By Town Crier Staff Report
Representatives from the Los Altos and Mountain View City Councils will update the public on the General Plan housing element and affordable housing 2-4 p.m., Saturday.
The program, sponsored by the League of Women Voters of the Los Altos-Mountain View Area, will take place at the Mountain View Public Library, Community Room, 585 Franklin St. City staff representatives from Los Altos and Mountain View will be on hand to inform and answer questions.
The meeting will feature panelists Rosemary Stacek of the Mountain View City Council and Lou Becker from the Los Altos City Council. The following questions will be posed: What is the General Plan and the Housing Element? Who is responsible for it? Describe your town’s efforts to achieve affordable housing.
What are the obstacles to getting affordable housing built? What help is available to cities to achieve affordable housing? What might your town do differently in the future? What effect does affordable housing have on your city? What are the housing characteristics of your city? What is the state’s affordable housing requirement for your city in the new decade?
General plans, by law, deal with land-use regulations and are the major tools by which communities shape their future. The law requires that cities develop a plan for meeting their housing needs for all income levels, including for very low- and low-income residents.

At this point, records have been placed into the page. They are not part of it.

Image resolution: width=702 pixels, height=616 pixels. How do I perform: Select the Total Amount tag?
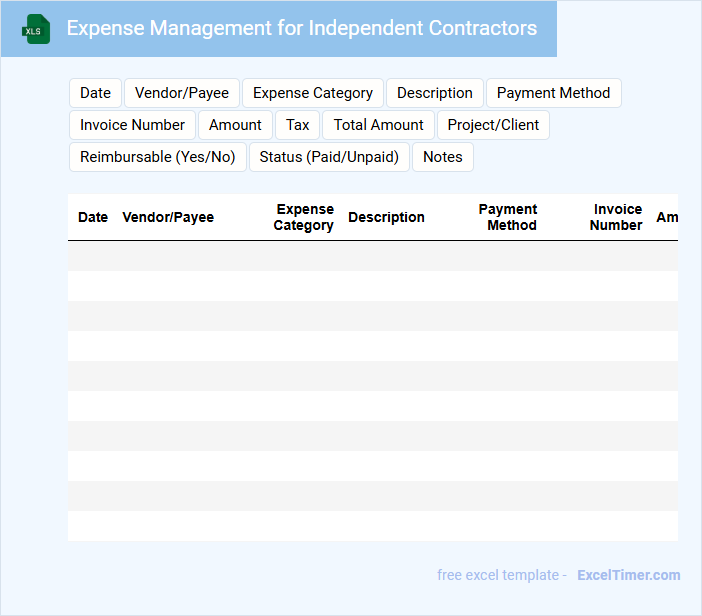click(x=379, y=125)
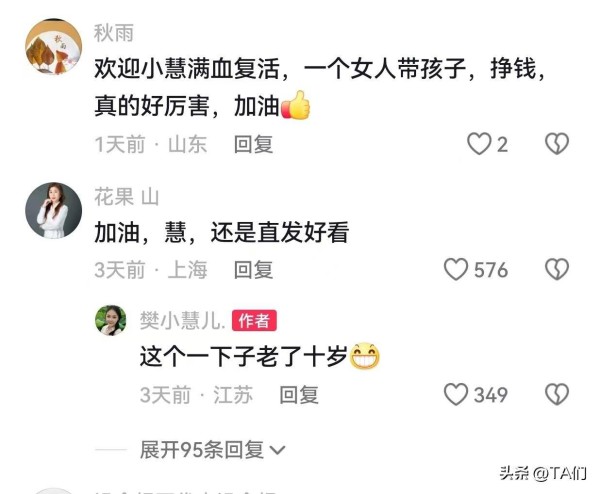600x494 pixels.
Task: Open 樊小慧儿's author avatar
Action: (x=111, y=320)
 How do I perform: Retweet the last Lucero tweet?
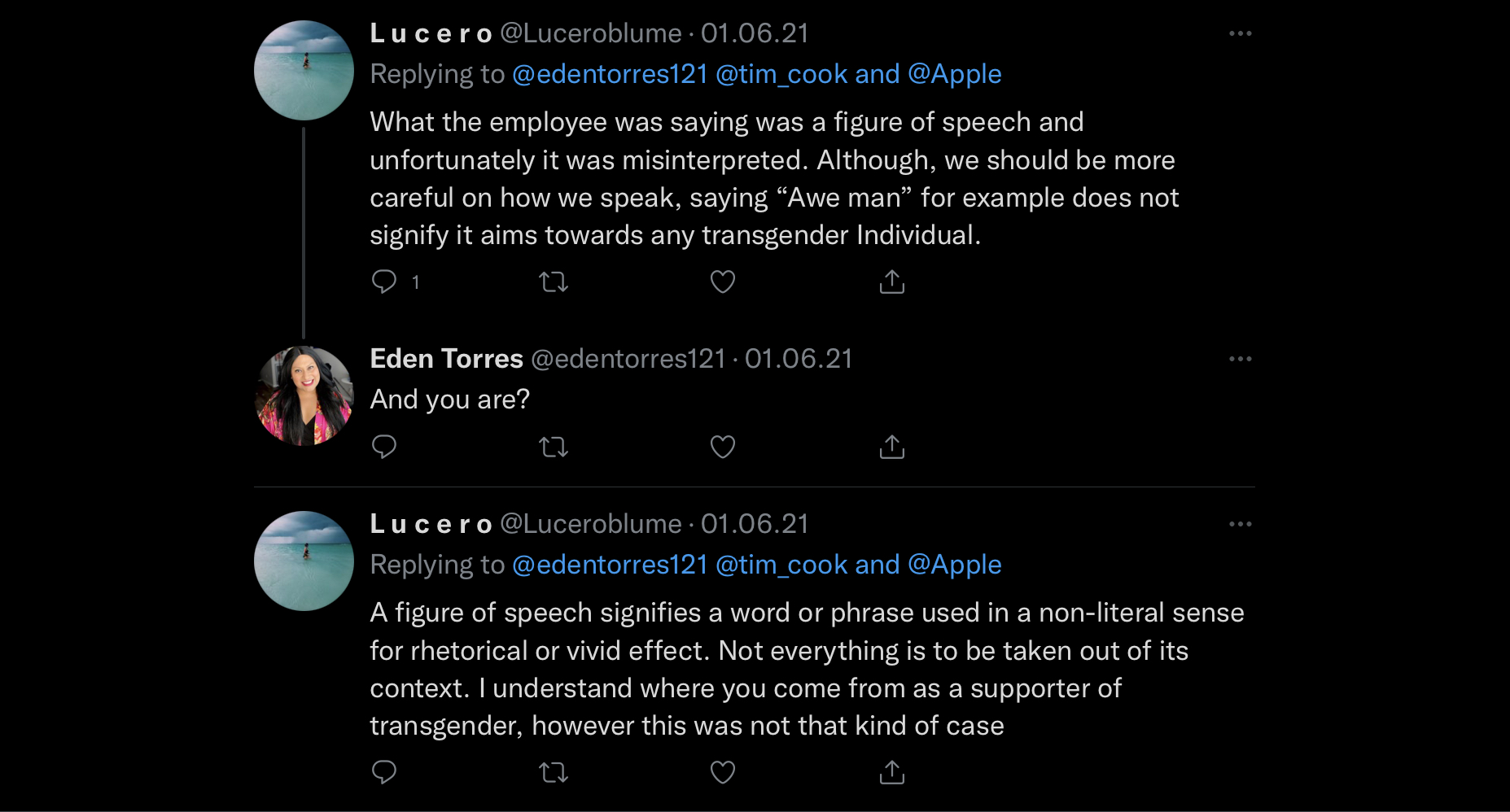point(554,772)

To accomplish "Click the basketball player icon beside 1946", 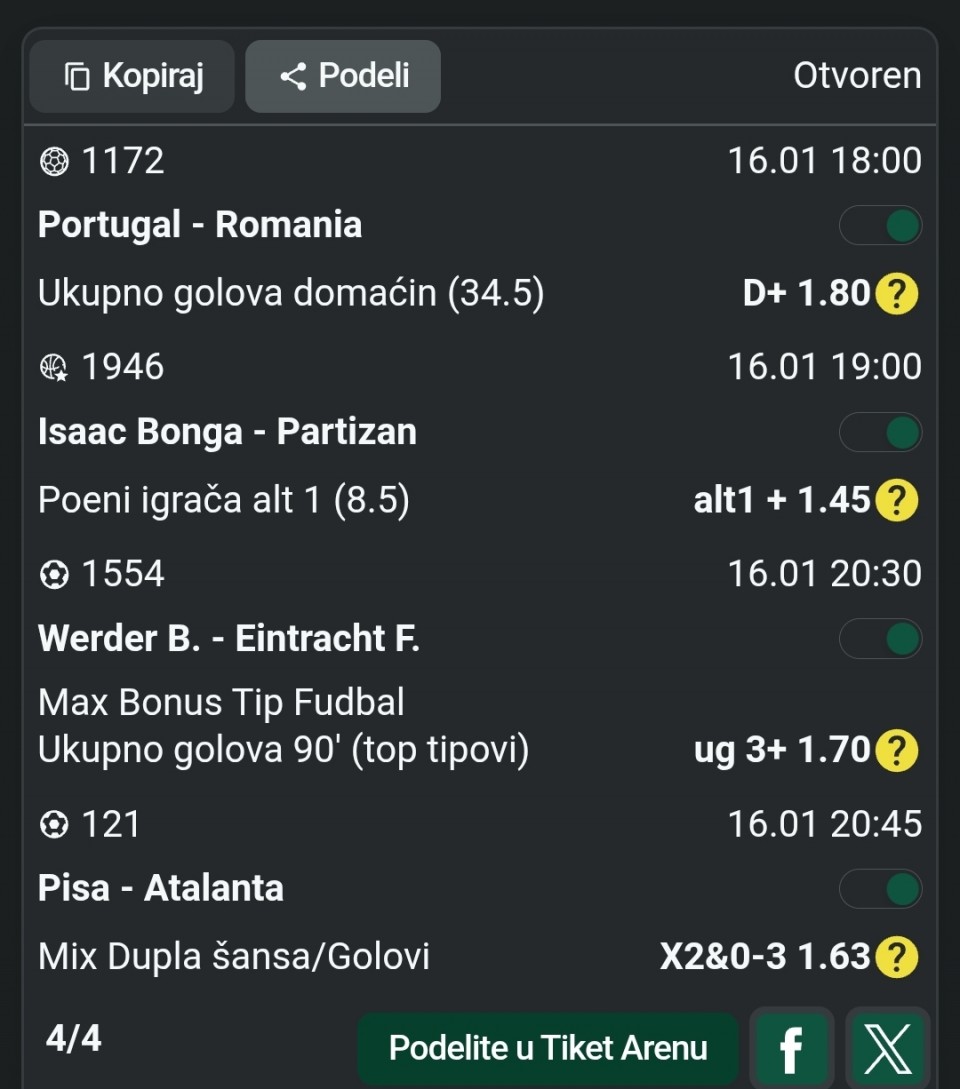I will [54, 368].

As local communities prepare for the 2002 General Plan, issues such as rent control, mobile-home development and the limitation of job growth must be considered.
The state of California has mandated that each city address its housing needs every 10 years as part of the Housing Element in the General Plan. The next report to the state is due next year.
The Association of Bay Area Governments (ABAG) is directed by the state to calculate the fair share of housing needed for very-low, low, moderate and above-moderate income levels for each of the cities and counties in the nine-county Bay Area.
The state provides some federal funds to communities through the Federal Community Development Block Grant.
Mountain View, Los Altos Hills and Los Altos each have different characteristics and different ways of meeting their challenges of affordable housing.
Mountain View, which has homes on quarter-acre lots as well as a multitude of apartment buildings, focuses on new apartments, condominiums, trailer parks and efficiency studios, Tondorf said.
Los Altos Hills which has large, expensive homes on minimum one-acre lots, addresses its affordable housing requirements through second units in existing homes; adapted pool houses or stables; and quarters for maids, gardeners and chauffeurs.
Los Altos, which combines large homes on quarter-acre lots with apartments in the downtown area, addresses its affordable housing requirements through apartments and some second units.
According to League member Peggy Tondorf, many of those who work as teachers, firemen, police officers and retail employees are finding it financially impossible to live in the communities where they work.
Tondorf noted a newly hired, starting teacher in one of the local school districts earns $37,400, which doesn’t come close to affording area rents.
“That’s why problems arise from not paying attention to affordable housing,” Tondorf said. A question-and-answer session will follow the discussion.